◆ Set of tasks:
1: Using the forum thread about painting new door casings, decide whether each statement agrees with it. Answer yes or no for each, and quote the deciding words exactly. (a) PattyMac primed the new casings twice. (b) ED65 says the cheapest paint available needs five coats to cover well. (c) The three new doors were painted while standing upright.
2: From the forum thread about painting new door casings, extract everything from "ED65 - the paint" down to "(spelling probably wrong!).", word for word.
3: Extend the forum thread about painting new door casings, starting after its last sentence.

◆ Document text:
_ _ _ _
Jacob - yes I know what you mean re silk purse out of sow's ear - these door casings are new and quite honestly they've been murder to paint and prep. I've rubbed down, applied knotting soln., primed twice with a rubbing in between and applied three coats of satin - again with a rub down and they still look - to me - new and awful. I painted the new staircase in L&G and the finish is beautiful and almost effortless. However, when I painted the first casing in this it looked as though it was just undercoated so I went with a satin. I used a good quality brush and paint but it seems as though the finish is not even and patchy. 
Old paintwork can be rubbed down and you get a good finish for your effort - heaven knows how long I'll have to wait for this paintwork to "age".


----------



## ED65 (30 Dec 2017)

PattyMac":2ucb5n8t said:


> I've rubbed down, applied knotting soln., primed twice with a rubbing in between and applied three coats of satin - again with a rub down and they still look - to me - new and awful.


To me that sounds like the paint was awful (unless it was not mixed thoroughly or had gone off). While most paints should not be expected to give solid coverage with a single coat, any halfway decent paint should give a complete 'fully painted' look after the third coat is on _even without primer applied first_. 

Just for a point of comparison the cheapest paint I can buy will cover well in three coats, the first two thinned to a milky consistency and only the third coat at full strength. Anything at all decent when used undiluted should cover at least as good as this.


----------



## PattyMac (30 Dec 2017)

ED65 - the paint was a Dulux SatinWood Quick Dry - bought new and stirred well. Personally I think it's the wood - it just seemed as though the grain wouldn't cover and kept showing through - if that doesn't sound stupid. I have just put it down to the wood - yes, it was pine but from a local supplier and supplied as bog standard "architrave" (spelling probably wrong!).
We also bought three new doors which have 15 small bevelled panes in them which I had to do from raw wood (think this was hardwood). Again, using the same paint I had to apply two coats of primer and three coats of gloss. They do look well but a heck of a lot of work - painted them flat on my big dining table. One thing - these doors had the plastic on the front of the glass and were much easier to paint than the same ones we'd had many years ago - just have to be careful slicing the plastic off afterwards.
_ _ _ _
◆ Source excerpt:
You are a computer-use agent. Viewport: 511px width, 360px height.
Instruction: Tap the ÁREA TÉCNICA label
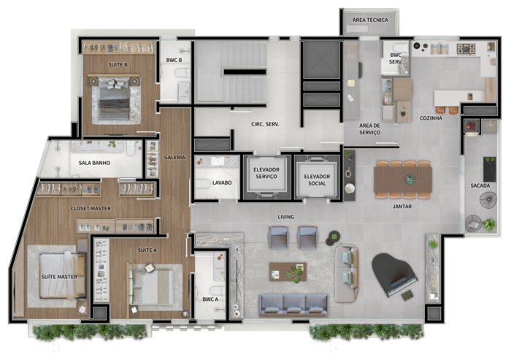coord(370,20)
_ _ _ _
◆ Expected results:
1:
(a) Yes: "primed twice with a rubbing in between"
(b) No: "the cheapest paint I can buy will cover well in three coats"
(c) No: "painted them flat on my big dining table"

2:
ED65 - the paint was a Dulux SatinWood Quick Dry - bought new and stirred well. Personally I think it's the wood - it just seemed as though the grain wouldn't cover and kept showing through - if that doesn't sound stupid. I have just put it down to the wood - yes, it was pine but from a local supplier and supplied as bog standard "architrave" (spelling probably wrong!).

3:
We got the white skirting board (is it MDF?) and again I wouldn't recommend - I thought I wouldn't need to undercoat it but as it needed rubbing down the finish came off and I had to undercoat it. 
We've come to the end of the project at home which was a kitchen knocked through to the dining area, new staircase and a shower room downstairs - back to France in the Spring.
As you've probably guessed .....the decorating is left to me - keeps me busy and other half does the building etc. - definitely no patience...!!
Perhaps I just like to see a completely smooth finish like we have on the other paintwork in the house which has been done a few years - is this the case??


----------



## Jacob (30 Dec 2017)

You can't blame the wood if the paint is cr&p.

Linseed oil paint will cover almost anything in two coats. No primer (though you can use linseed oil itself), no thinners, easy clean up of brushes, no waste, lasts much longer than Dulux and all modern cr&p paints.


----------



## PattyMac (30 Dec 2017)

Jacob,
If it's oil does it yellow more quickly? Also, I thought oil-based paints needed turps to clean brushes after??


----------



## Jacob (30 Dec 2017)

PattyMac":3bquwaeo said:


> Jacob,
> If it's oil does it yellow more quickly? Also, I thought oil-based paints needed turps to clean brushes after??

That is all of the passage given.